List each line below that contains the string "accomplish", counting only matches with the same capitalization.

-- Start of Exercise materials --

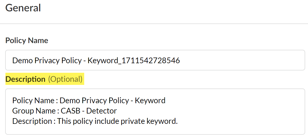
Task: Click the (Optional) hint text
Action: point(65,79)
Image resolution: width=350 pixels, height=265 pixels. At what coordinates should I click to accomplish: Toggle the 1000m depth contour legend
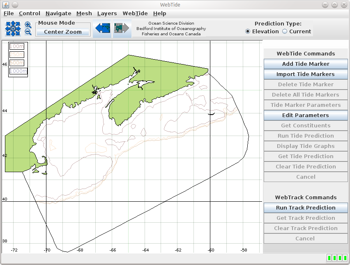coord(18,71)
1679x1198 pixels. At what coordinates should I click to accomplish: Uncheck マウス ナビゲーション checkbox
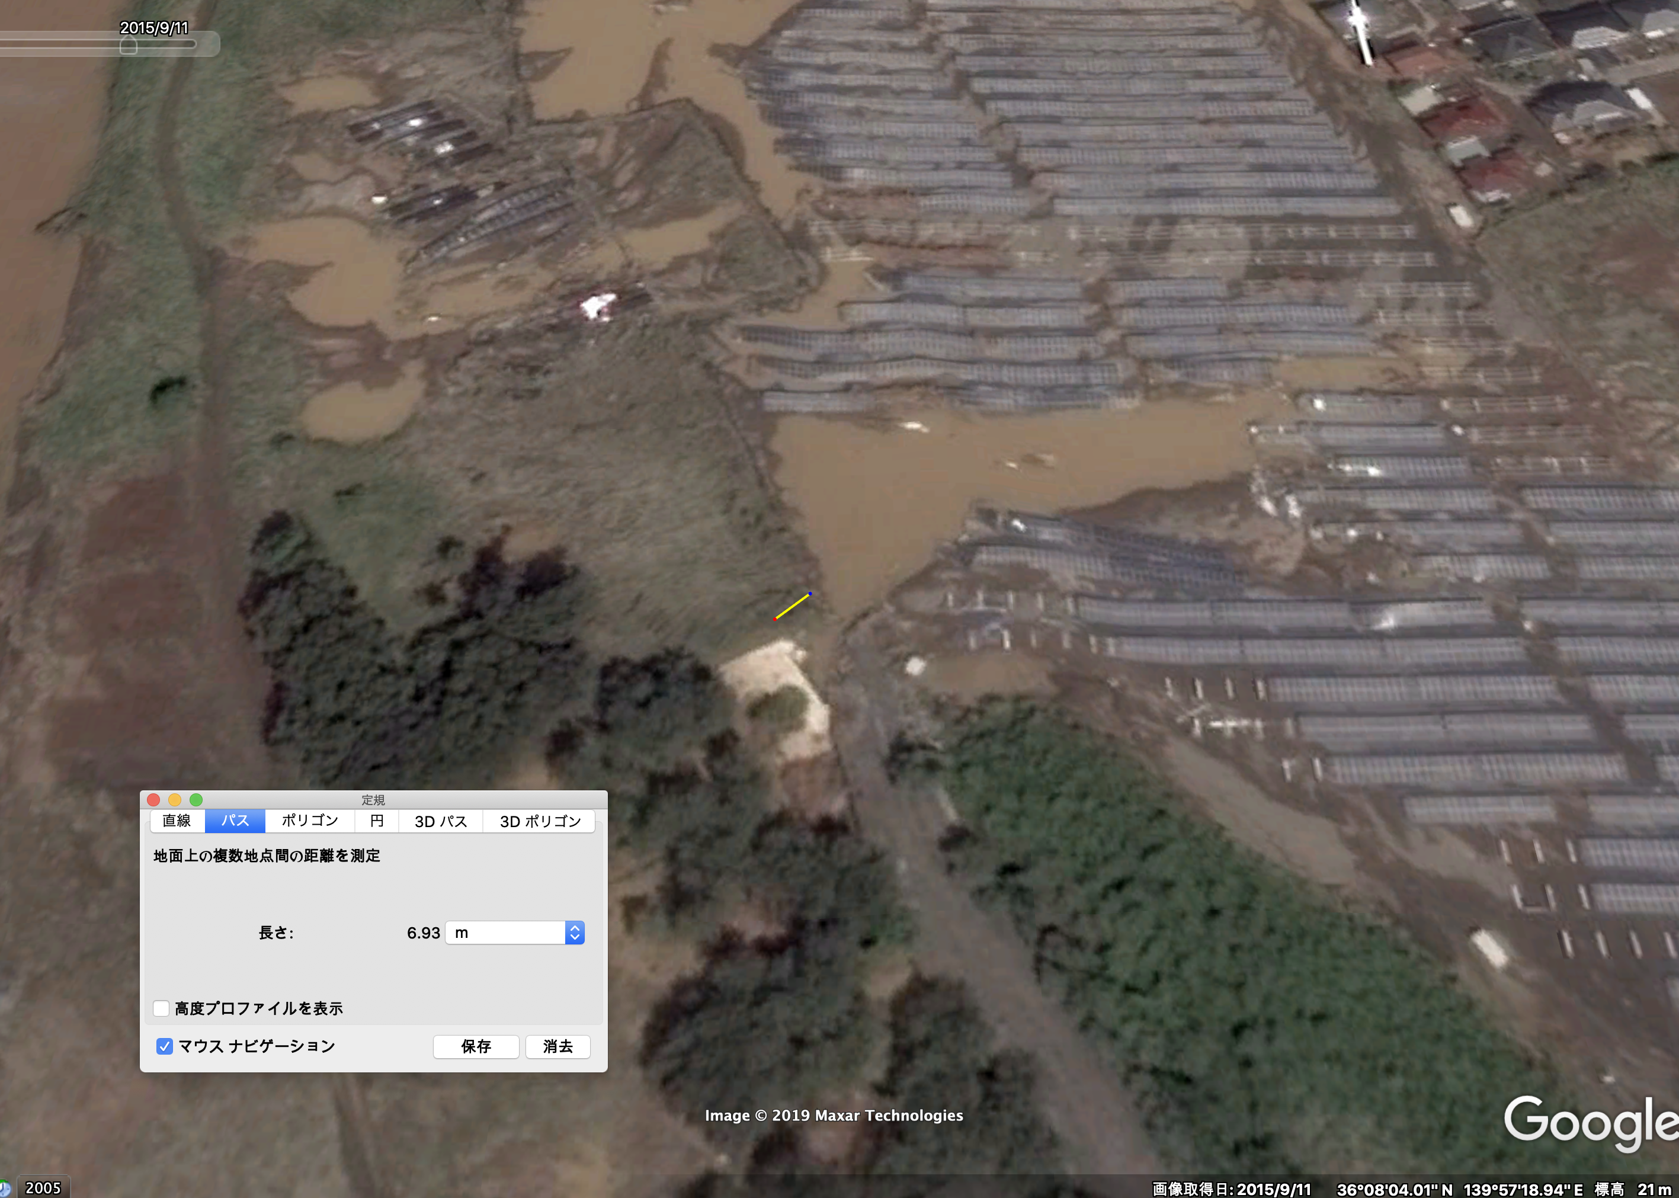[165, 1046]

-- End of Exercise materials --

* Exercise output
Image resolution: width=350 pixels, height=265 pixels. At what coordinates should I click to accomplish: Toggle the 1000m depth contour legend
1679x1198 pixels. At what coordinates should I click to accomplish: Uncheck マウス ナビゲーション checkbox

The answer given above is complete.